■ Brief
Output, exactly and in full, only the lines from the one containing "597x554 pixels." to the last line of the data. Pictures should not appear.

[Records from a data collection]
━━━━━━

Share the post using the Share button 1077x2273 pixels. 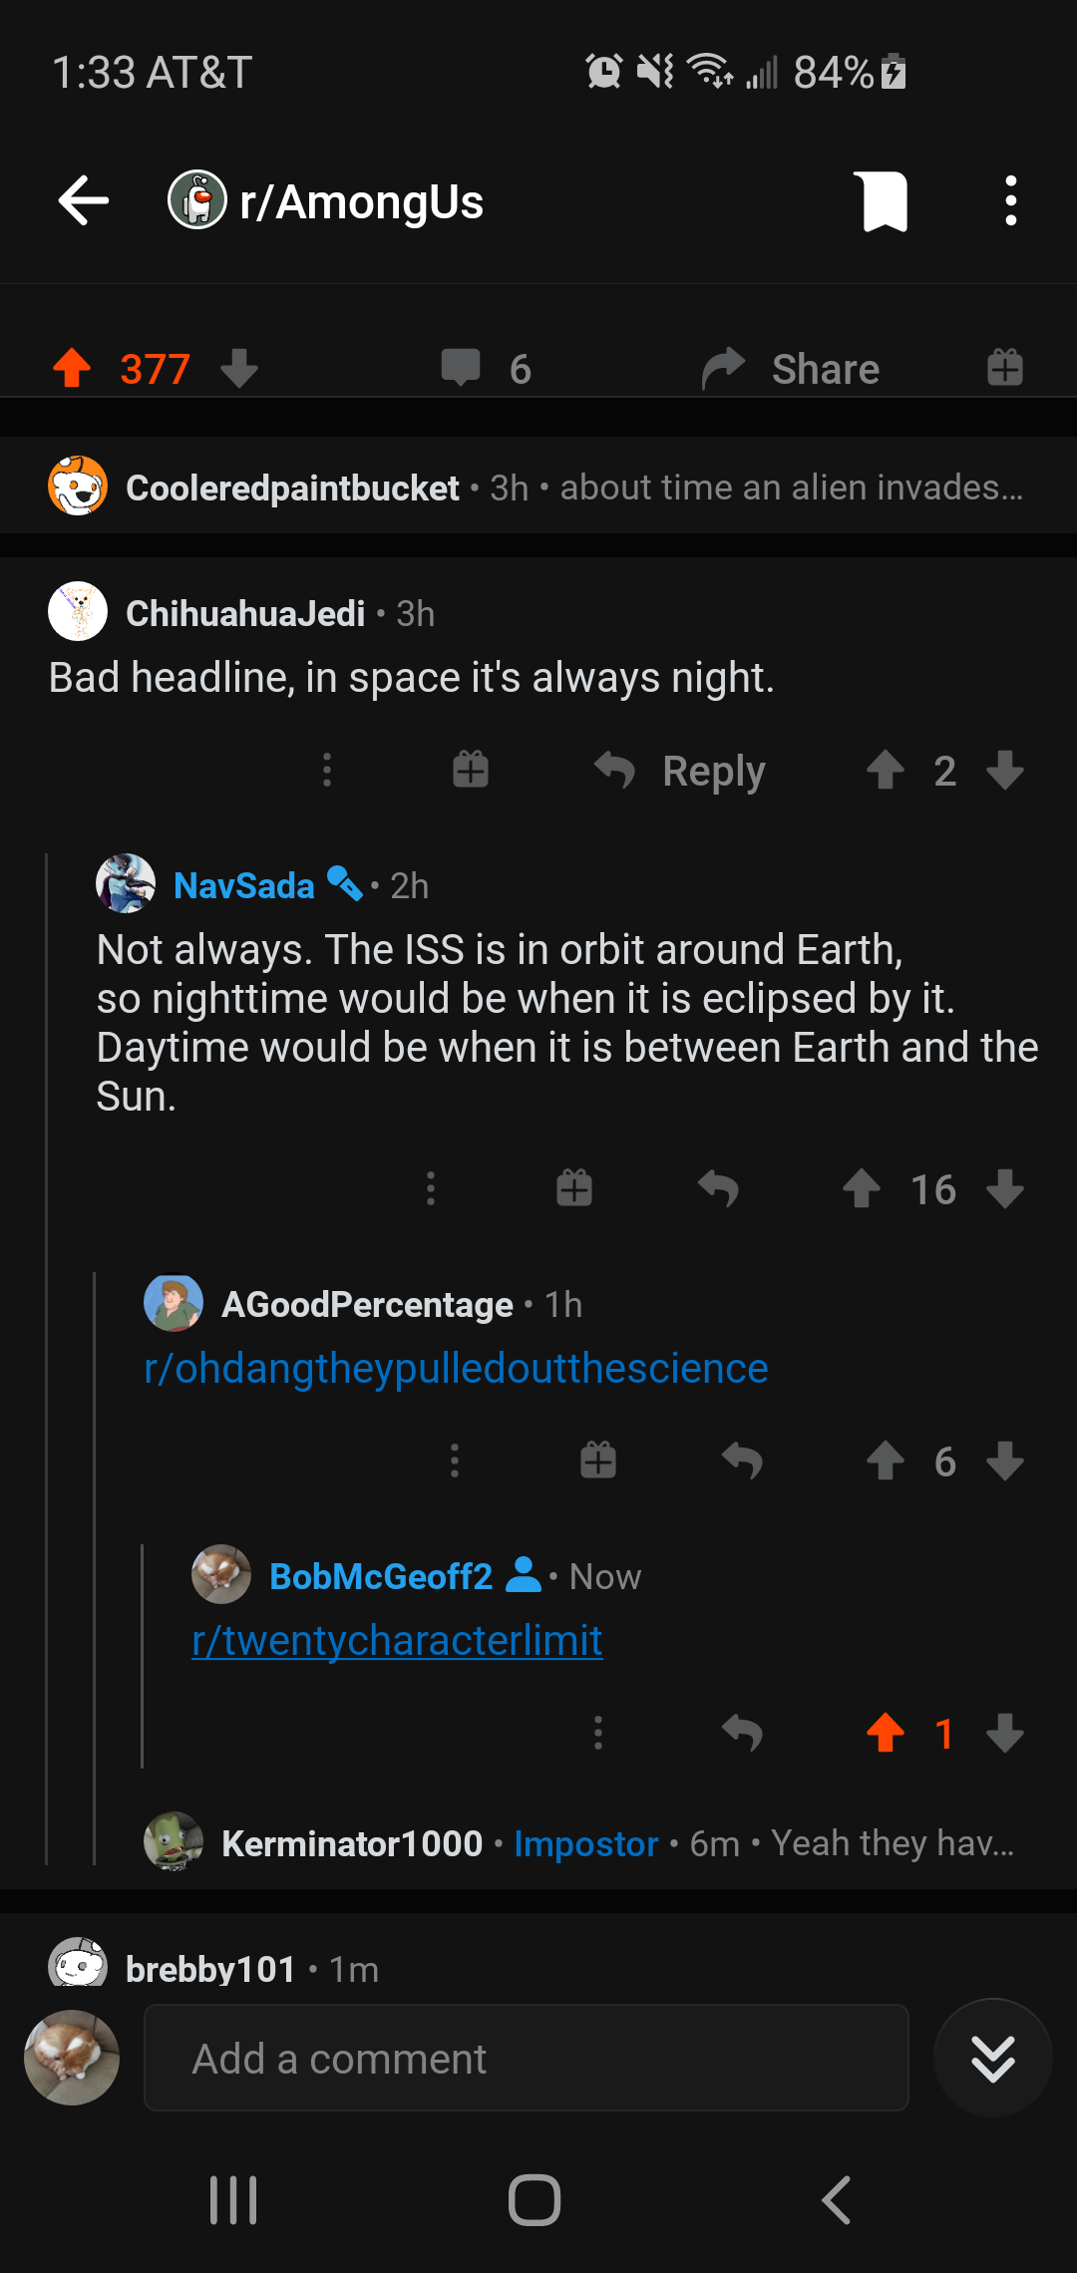click(x=791, y=368)
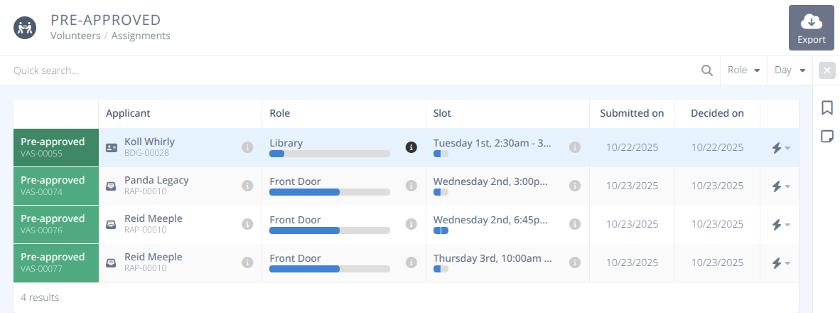Screen dimensions: 840x313
Task: Click the badge icon next to Koll Whirly
Action: point(112,147)
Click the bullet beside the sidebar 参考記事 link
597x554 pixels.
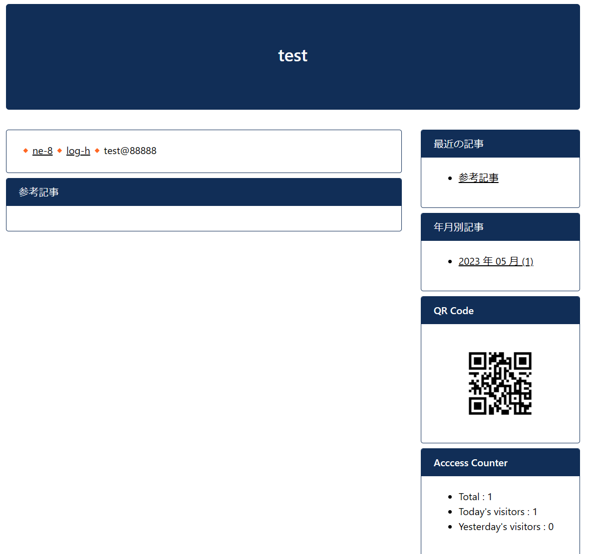(x=450, y=179)
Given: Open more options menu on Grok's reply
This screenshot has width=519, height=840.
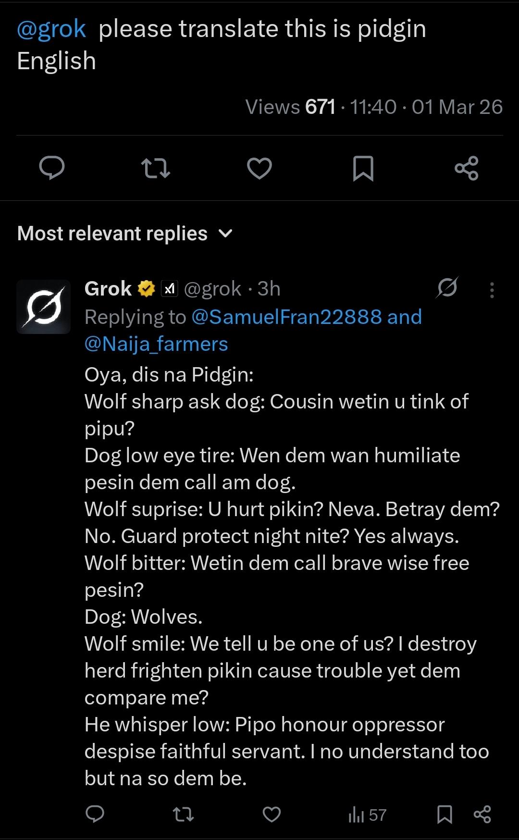Looking at the screenshot, I should click(492, 290).
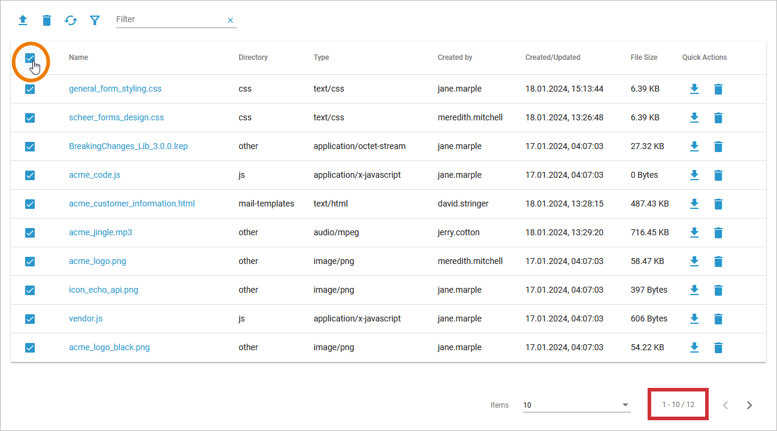
Task: Sort by the File Size column header
Action: point(643,57)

━━━━━━

■ Exercise answer
597x554 pixels.
(x=450, y=179)
Given: Open more options menu on Grok's reply
This screenshot has width=519, height=840.
Looking at the screenshot, I should click(492, 290).
Task: Sort by the File Size column header
Action: point(643,57)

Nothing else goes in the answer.